#### [EXERCISE BRIEF]
Could you arrange the part of the rows that opens with the line containing "Image resolution: width=900" and closes with the line containing "at that location.", both lines included, as a numbered list? Skip blank lines and leave the pictures out.

#### [RECORDS FOR THIS TASK]
□ □ □ □
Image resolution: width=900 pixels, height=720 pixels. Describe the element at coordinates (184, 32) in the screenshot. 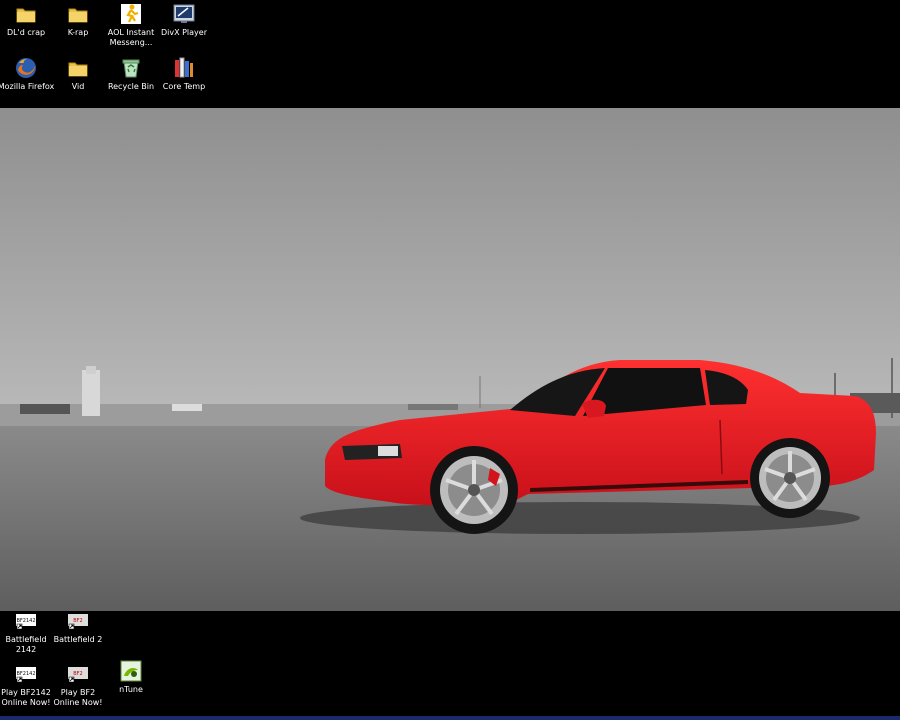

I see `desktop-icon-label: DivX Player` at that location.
□ □ □ □
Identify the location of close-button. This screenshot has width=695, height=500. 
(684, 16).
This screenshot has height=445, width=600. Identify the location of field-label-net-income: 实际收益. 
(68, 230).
□ □ □ □
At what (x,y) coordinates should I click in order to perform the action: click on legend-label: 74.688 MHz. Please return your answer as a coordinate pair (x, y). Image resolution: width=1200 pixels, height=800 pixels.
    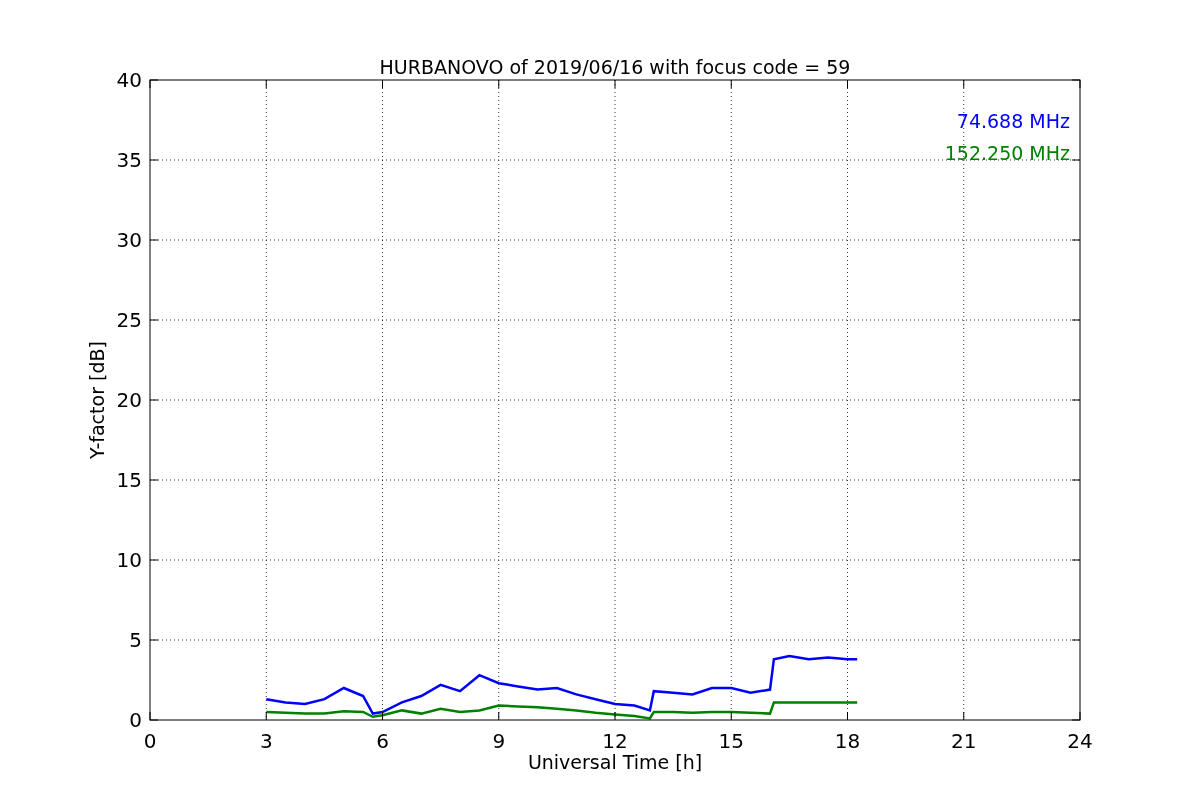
□ □ □ □
#### [RESPONSE TO THE TASK]
1. Image resolution: width=900 pixels, height=720 pixels. Describe the element at coordinates (184, 32) in the screenshot. 
2. I see `desktop-icon-label: DivX Player` at that location.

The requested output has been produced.